1973. Canterbury Golf Club, Cleveland, Ohio
With a four-shot victory over Bruce Crampton, Nicklaus had his 14th major championship, topping the record held by his idol, Bobby Jones, for 43 years. After a one-over-par 72 to open the tournament, Nicklaus followed with two 68s and closed with a 69. He wasn’t much challenged after the third round, with Crampton moving into second when Mason Rudolph double-bogeyed the final hole.

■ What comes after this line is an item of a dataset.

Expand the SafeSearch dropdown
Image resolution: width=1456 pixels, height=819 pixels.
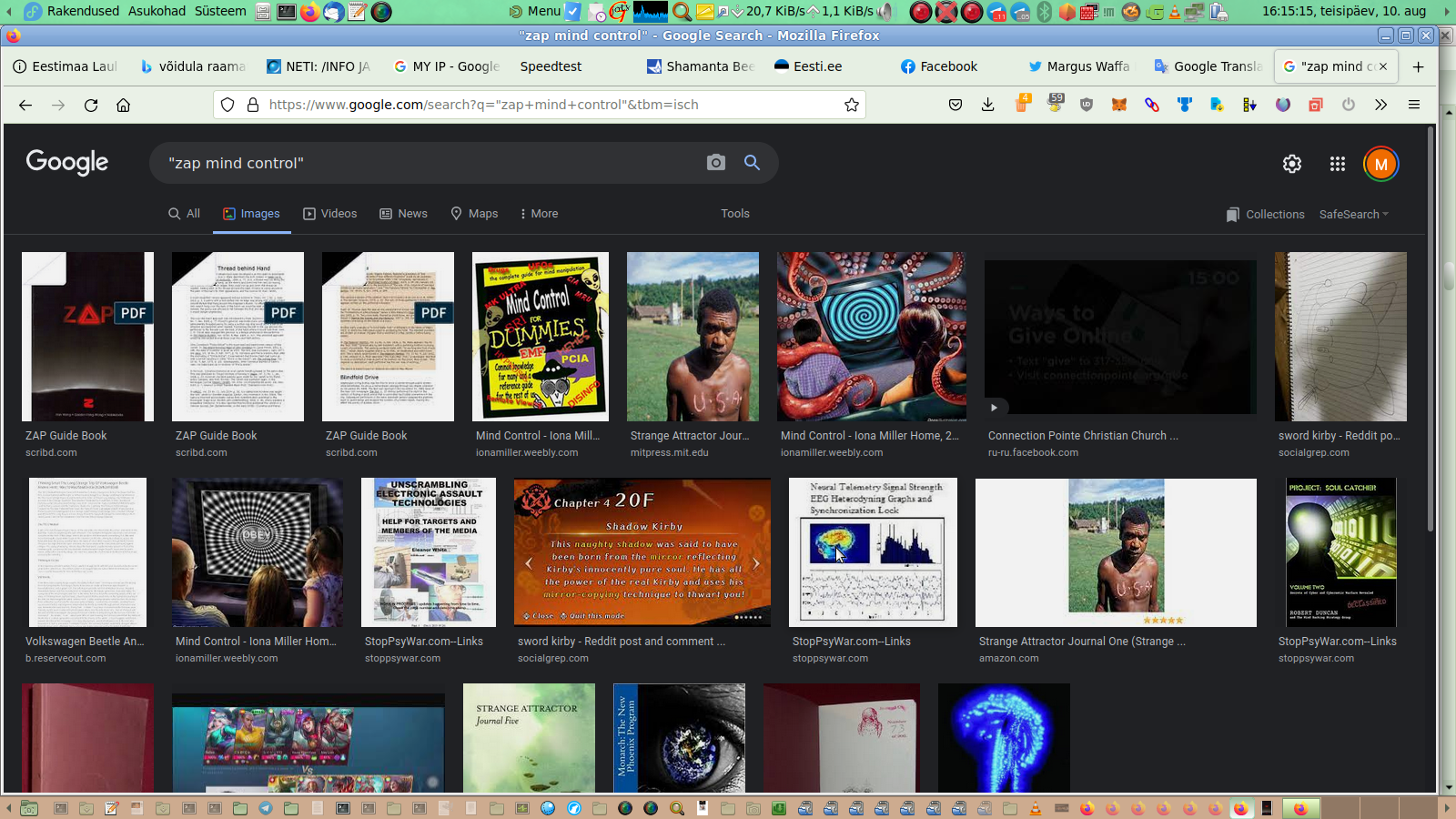[x=1353, y=215]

1975. Firestone Country Club, Akron, Ohio
Nicklaus had been linked to Firestone CC since 1958, when he played his first PGA event, the Rubber City Open, at the age of 18. He also won five World Series of Golf titles there between 1962 and 1976. Once again, Bruce Crampton was Jack’s closest pursuer, finishing two strokes back. He held a four-stroke lead over Nicklaus after a second-round 63, with others also in the mix, but closing rounds of 67 and 71 from Jack and a third-round 75 from Crampton did the trick.
1980. Oak Hill Country Club, Rochester, New York
Nicklaus’s fifth PGA Championship not only tied Hagen (in Hagen’s hometown) but set a record for the biggest winning margin—seven strokes, over Andy Bean—since the switch to stroke play in 1958. (The record has since been enlarged to eight, by Rory McIlroy in 2012.) Consistent early-round play put Jack in second after two rounds; a third-round 66 was the day’s low score and gave him a three-stroke cushion. A final-round, one-under-par 69 was more than enough to keep the field at bay.